About this task>
Each entry is to be retyped exactly as it appears. Leave the images out.

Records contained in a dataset
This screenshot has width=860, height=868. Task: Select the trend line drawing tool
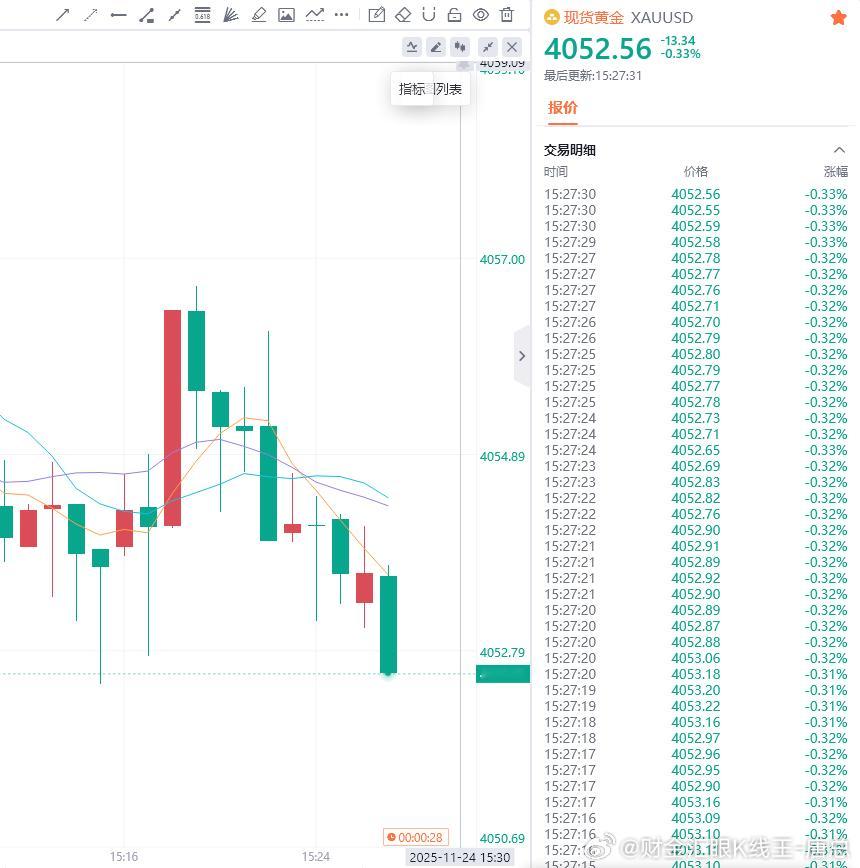(x=62, y=15)
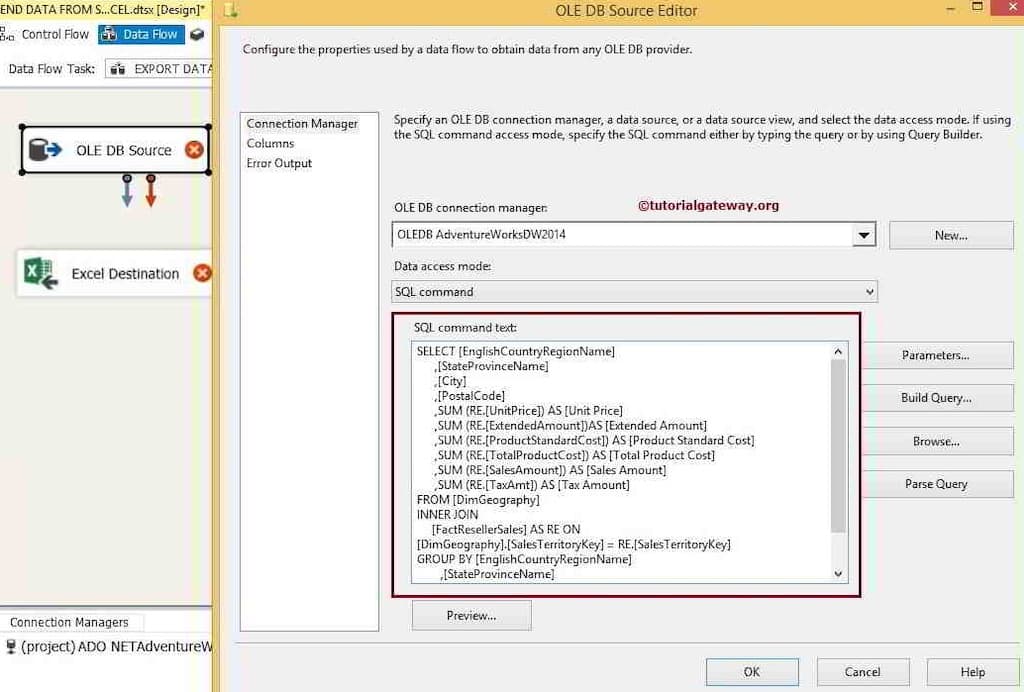Switch to the Control Flow tab

[x=54, y=34]
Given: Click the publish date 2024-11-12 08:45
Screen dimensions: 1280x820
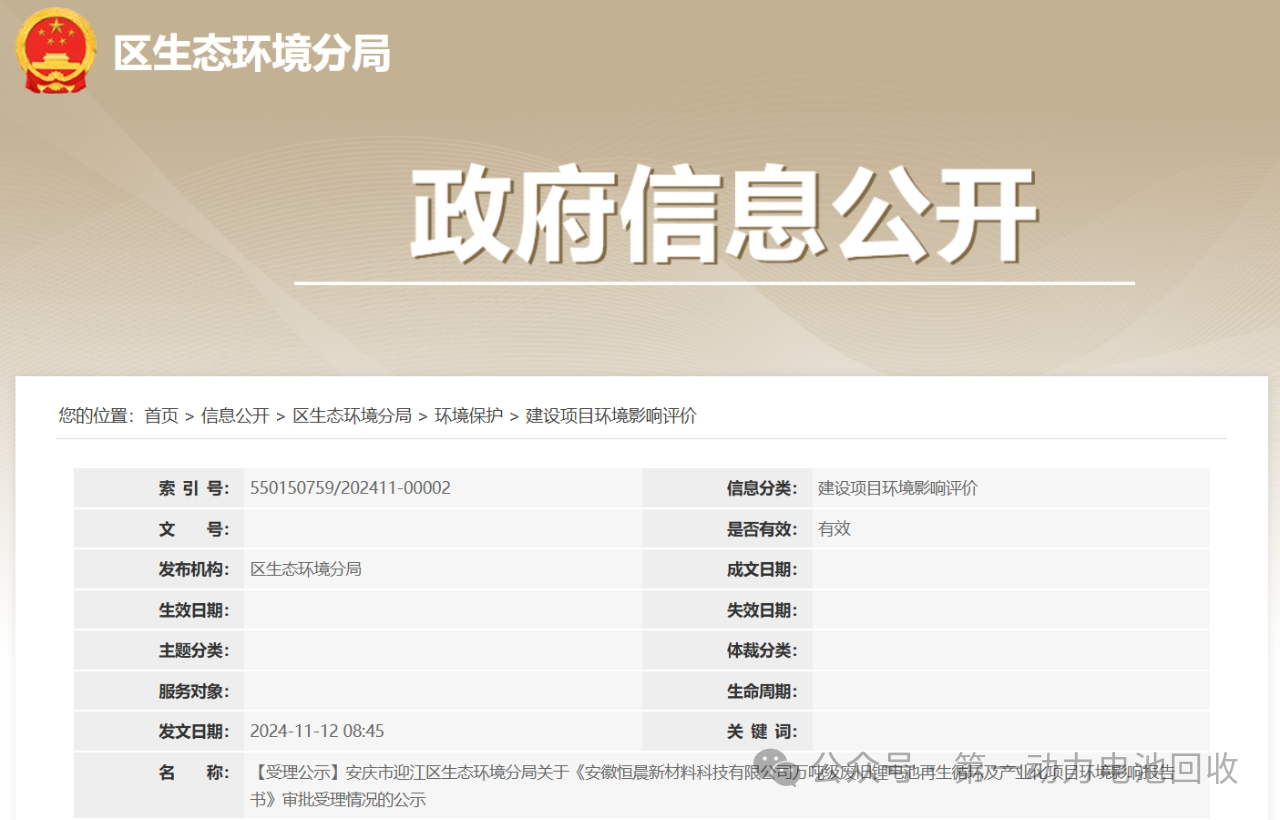Looking at the screenshot, I should [x=317, y=731].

Solution for this exercise>
This screenshot has width=860, height=868. Task: Select the trend line drawing tool
(x=62, y=15)
Switch to the Control Flow tab

[x=54, y=34]
Given: Click the publish date 2024-11-12 08:45
Screen dimensions: 1280x820
Looking at the screenshot, I should [x=317, y=731].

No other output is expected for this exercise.